Вот здесь стоит она на берегу, а направо от нее пепельно-светлое Охотское море. Она видит прибрежные обрывы, камни, торчащие из воды, и птиц. Чайки летают неистово, плачут. Топорки выныривают из воздуха, а кайры чертят по небу стремительные круги, потом устало машут крыльями и садятся или на ветку или на камень.

Навстречу ей по берегу шел Тимоша, рыжий и грязный.

— Тетя Маша! Я не плачу. Мне Сашка наподдавал.

— А где он?

— На птичий базар они пошли. А меня не взяли.

— А Наташи с ним не было?

— Наташка задается. Они пошли с девчонками водоросли таскать из моря.

Мария обняла Тимошку.

— Ну и почему же тебя не взяли-то?

— Сашка мне сказал, что я рыжий и птицы меня сразу видят. А ведь я тихонько-тихонько подползаю к гнездам. И вот, тетя Маша, я утром собрал целую фуражку яичек, а потом уронил: споткнулся… Ну, вот Сашка мне и наподдавал. Они сейчас там костер жгут и яички едят.

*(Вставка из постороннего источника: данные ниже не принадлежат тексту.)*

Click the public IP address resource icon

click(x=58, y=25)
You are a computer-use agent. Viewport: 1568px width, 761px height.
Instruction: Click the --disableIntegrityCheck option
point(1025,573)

Мария не раз ругала Сашку за то, что он собирал дружков и вместе с ними разорял птичьи гнезда. А он говорил ей в ответ: «Мам, там так много яичек». И она, гладя его по вихрам, старалась разъяснить сыну, что в каждом яичке — птичка.

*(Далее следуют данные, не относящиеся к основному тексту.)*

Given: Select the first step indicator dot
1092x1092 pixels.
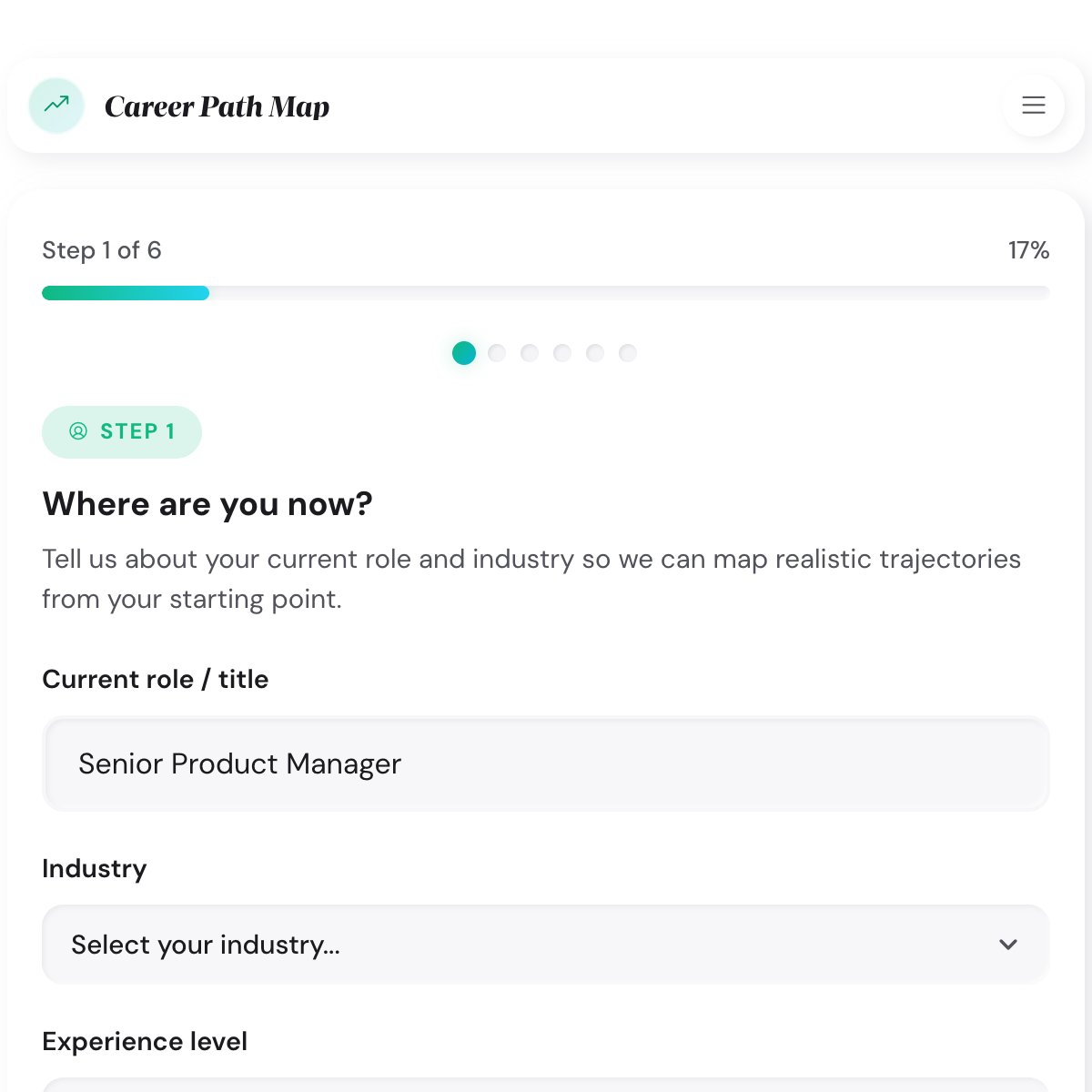Looking at the screenshot, I should click(464, 353).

— Ну, Тимош, давай, пойду помирю вас…

На Охотском море много птичьих базаров. На скалах достаточно мест для гнездовий, но на Отчаянную скалу почему-то всегда прилетало больше птиц. И кайры, и буревестники, и бакланы, и конюги, и топорки.

— Костер, говоришь, жгут?

— Ага! При мне развели.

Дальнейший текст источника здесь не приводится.